- _Exercise_
Answer these questions from the paper summary on Indian case law retrieval below:
1. What date is given for the paper?
2. What does the approach combine Retrieval Augmented Generation (RAG) with?
3. What does the system generate to find relevant case law?

Augmented Question-guided Retrieval (AQgR) of Indian Case Law with LLM, RAG, and Structured Summaries
- URL: http://arxiv.org/abs/2508.04710v1
- Date: Wed, 23 Jul 2025 05:24:44 GMT
- Title: Augmented Question-guided Retrieval (AQgR) of Indian Case Law with LLM, RAG, and Structured Summaries
- Authors: Vishnuprabha V, Daleesha M Viswanathan, Rajesh R, Aneesh V Pillai,
- Abstract summary: This paper proposes the use of Large Language Models (LLMs) to facilitate the retrieval of relevant cases.<n>Our approach combines Retrieval Augmented Generation (RAG) with structured summaries optimized for Indian case law.<n>The system generates targeted legal questions based on factual scenarios to identify relevant case law more effectively.

- _Listed records_
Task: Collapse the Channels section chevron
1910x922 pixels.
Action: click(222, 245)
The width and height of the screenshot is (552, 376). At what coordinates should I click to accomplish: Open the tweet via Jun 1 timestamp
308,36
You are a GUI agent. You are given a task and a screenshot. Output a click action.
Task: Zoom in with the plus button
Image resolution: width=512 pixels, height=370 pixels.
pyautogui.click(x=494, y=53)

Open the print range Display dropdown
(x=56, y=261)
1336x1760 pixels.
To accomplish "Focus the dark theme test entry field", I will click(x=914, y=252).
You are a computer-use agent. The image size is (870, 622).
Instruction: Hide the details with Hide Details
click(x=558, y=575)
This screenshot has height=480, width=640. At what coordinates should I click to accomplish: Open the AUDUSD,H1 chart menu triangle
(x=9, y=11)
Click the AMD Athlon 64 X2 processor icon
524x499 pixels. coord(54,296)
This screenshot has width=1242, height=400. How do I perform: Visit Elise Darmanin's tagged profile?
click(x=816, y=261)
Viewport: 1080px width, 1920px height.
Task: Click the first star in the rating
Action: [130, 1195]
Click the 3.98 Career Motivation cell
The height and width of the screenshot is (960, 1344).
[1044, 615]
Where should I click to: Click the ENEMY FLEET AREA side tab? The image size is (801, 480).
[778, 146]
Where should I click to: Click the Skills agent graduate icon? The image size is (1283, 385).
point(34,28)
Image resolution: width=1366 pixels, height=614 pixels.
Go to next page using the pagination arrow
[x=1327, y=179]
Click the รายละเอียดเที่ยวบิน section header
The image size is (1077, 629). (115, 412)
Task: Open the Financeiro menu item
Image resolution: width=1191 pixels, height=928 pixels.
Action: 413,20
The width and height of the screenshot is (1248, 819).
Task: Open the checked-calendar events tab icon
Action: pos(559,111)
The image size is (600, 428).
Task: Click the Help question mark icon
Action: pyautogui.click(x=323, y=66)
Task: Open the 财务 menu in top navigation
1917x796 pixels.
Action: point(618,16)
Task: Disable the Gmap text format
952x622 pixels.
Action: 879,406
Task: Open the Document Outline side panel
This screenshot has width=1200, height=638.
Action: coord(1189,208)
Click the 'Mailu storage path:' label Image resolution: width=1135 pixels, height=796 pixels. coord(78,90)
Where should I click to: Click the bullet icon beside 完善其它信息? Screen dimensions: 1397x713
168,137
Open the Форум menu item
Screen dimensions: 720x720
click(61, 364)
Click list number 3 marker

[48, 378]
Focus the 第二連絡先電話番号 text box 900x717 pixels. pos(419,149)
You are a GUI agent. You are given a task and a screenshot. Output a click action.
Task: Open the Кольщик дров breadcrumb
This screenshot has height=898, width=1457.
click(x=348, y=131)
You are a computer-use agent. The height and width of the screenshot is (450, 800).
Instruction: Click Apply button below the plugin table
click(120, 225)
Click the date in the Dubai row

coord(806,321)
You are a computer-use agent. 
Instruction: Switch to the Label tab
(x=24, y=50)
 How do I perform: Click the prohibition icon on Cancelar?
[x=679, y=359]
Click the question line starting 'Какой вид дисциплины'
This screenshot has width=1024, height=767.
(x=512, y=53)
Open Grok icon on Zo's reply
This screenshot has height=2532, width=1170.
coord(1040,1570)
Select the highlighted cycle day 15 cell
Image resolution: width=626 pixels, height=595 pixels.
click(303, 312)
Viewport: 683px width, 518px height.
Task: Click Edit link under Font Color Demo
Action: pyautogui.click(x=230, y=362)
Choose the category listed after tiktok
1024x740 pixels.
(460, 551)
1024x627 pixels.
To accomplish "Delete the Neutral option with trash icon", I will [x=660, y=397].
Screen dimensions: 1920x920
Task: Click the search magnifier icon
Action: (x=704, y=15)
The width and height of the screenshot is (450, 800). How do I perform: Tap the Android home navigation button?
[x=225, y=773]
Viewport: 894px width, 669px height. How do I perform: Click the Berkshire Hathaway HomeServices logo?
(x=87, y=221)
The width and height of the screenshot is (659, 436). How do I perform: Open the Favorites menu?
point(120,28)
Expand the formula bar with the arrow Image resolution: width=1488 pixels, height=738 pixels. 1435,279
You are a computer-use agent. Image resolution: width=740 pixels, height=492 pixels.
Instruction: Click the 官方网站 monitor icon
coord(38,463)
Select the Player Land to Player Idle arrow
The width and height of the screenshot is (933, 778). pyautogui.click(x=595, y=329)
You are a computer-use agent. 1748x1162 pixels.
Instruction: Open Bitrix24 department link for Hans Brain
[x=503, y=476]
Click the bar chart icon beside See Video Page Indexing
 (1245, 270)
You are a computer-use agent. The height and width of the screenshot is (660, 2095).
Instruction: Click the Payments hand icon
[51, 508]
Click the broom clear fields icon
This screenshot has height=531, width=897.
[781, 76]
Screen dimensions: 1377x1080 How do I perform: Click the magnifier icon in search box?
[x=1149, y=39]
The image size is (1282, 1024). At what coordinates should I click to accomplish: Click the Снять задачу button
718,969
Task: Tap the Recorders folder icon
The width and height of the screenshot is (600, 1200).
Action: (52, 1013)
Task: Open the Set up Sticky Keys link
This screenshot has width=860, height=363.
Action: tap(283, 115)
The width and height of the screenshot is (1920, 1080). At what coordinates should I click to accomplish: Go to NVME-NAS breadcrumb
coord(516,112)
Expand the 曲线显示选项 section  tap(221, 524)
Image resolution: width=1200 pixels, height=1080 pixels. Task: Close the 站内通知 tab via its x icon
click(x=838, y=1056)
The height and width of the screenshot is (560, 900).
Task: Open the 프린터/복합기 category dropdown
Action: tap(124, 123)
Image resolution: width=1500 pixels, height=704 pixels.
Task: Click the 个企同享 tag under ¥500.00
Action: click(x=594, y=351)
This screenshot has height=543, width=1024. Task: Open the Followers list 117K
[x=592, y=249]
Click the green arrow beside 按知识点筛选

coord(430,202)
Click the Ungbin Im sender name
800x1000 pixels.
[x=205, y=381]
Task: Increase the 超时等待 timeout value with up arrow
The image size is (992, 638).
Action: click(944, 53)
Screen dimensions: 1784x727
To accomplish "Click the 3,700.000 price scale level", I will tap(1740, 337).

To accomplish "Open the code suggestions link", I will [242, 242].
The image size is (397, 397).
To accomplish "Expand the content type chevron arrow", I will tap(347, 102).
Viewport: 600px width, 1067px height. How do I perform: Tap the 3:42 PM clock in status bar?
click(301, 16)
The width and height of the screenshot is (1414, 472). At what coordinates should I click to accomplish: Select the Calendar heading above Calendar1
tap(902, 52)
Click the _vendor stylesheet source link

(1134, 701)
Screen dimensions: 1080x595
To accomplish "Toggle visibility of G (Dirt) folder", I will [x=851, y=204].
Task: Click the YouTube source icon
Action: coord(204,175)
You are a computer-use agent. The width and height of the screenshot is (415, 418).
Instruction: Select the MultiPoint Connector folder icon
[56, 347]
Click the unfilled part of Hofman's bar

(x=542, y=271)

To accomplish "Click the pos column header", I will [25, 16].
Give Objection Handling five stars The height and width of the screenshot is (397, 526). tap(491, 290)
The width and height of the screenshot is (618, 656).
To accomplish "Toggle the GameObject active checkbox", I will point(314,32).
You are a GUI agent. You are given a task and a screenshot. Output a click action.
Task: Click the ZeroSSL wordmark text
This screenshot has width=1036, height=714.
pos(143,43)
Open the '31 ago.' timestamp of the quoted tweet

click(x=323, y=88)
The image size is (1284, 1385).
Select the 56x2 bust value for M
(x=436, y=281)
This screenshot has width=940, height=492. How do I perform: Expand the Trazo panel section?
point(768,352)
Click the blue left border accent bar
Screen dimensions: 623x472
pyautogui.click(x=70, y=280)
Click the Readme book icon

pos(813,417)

- _Result below_
1. Wed, 23 Jul 2025 05:24:44 GMT
2. Structured summaries optimized for Indian case law
3. Targeted legal questions based on factual scenarios